Arrange the data below as a two-column CSV with the columns "instruction" and "click_target", starting at the beginning of the data and ending at the line containing "pyautogui.click(x=470, y=301)". Put each value in one quoted field with line breaks replaced by spaces, and leave the pictures out.

* begin Excerpted records *

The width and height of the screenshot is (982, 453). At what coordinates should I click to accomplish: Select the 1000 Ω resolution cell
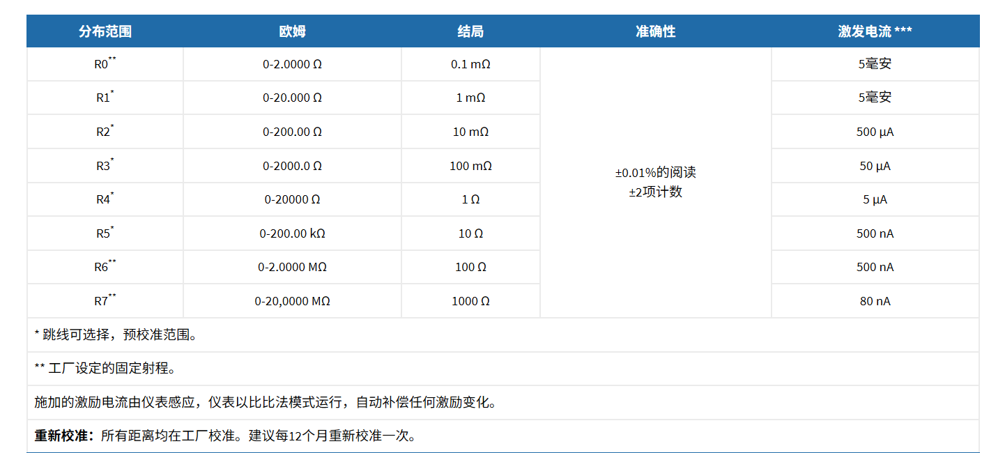pyautogui.click(x=470, y=301)
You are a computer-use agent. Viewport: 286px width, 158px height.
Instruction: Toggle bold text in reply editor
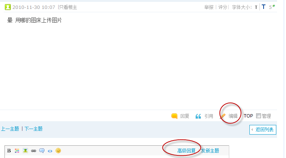point(9,151)
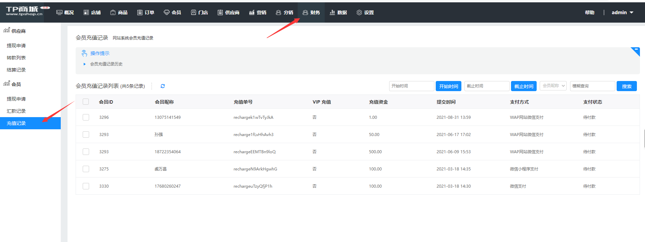
Task: Click the hand icon next to 操作提示
Action: 84,53
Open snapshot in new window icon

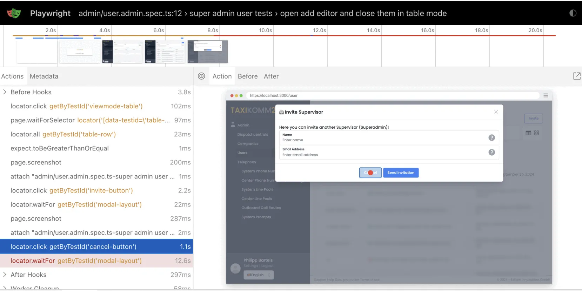(576, 76)
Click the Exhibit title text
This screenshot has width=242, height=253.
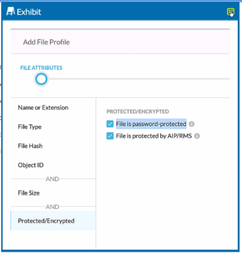(x=29, y=12)
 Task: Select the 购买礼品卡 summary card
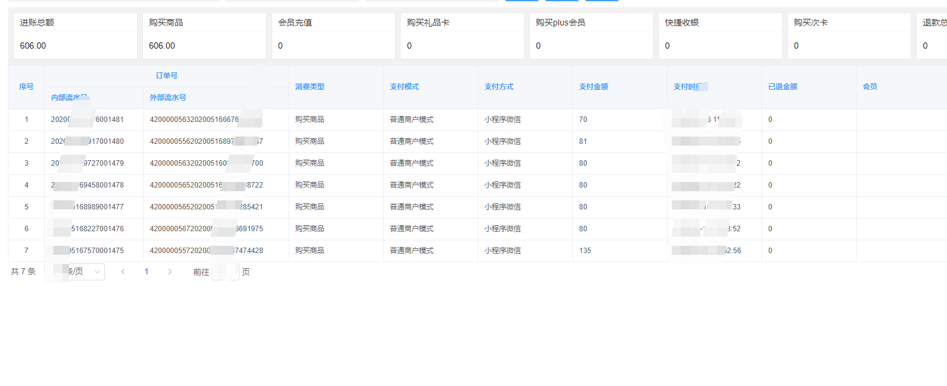point(462,36)
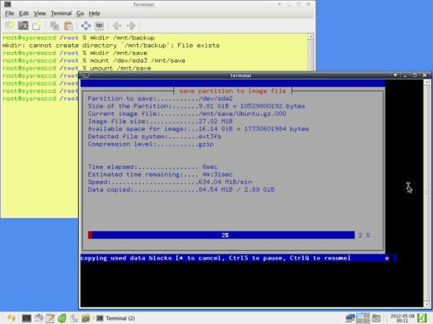Image resolution: width=433 pixels, height=324 pixels.
Task: Launch terminal from the taskbar launcher icon
Action: [27, 318]
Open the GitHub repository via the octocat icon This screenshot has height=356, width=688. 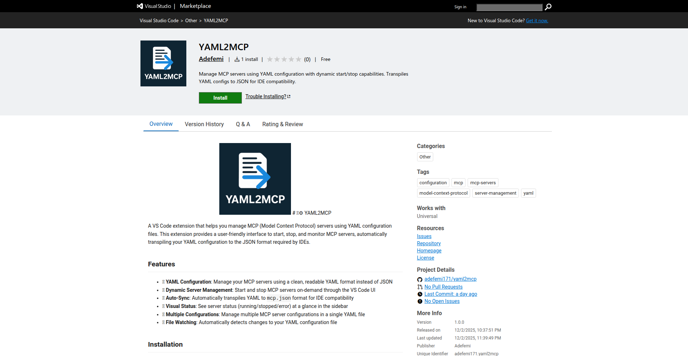[420, 279]
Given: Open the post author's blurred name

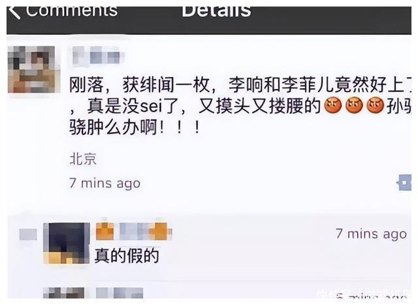Looking at the screenshot, I should tap(98, 55).
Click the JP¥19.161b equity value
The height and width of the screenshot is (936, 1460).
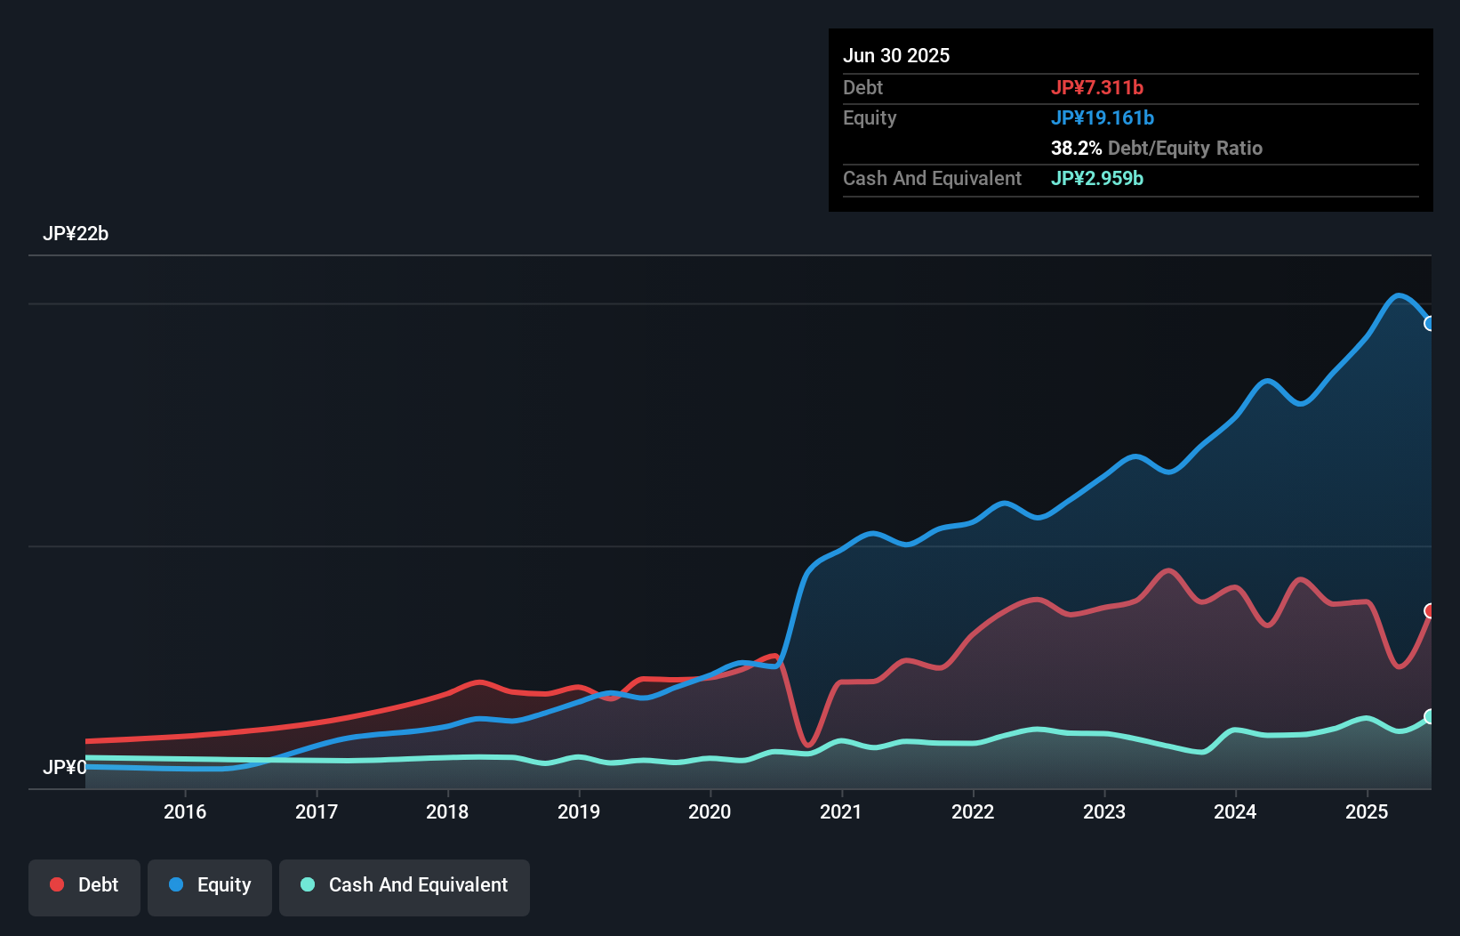pos(1103,117)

* end Excerpted records *

Task solution:
instruction,click_target
"The width and height of the screenshot is (982, 453). At what coordinates should I click to accomplish: Select the 1000 Ω resolution cell","pyautogui.click(x=470, y=301)"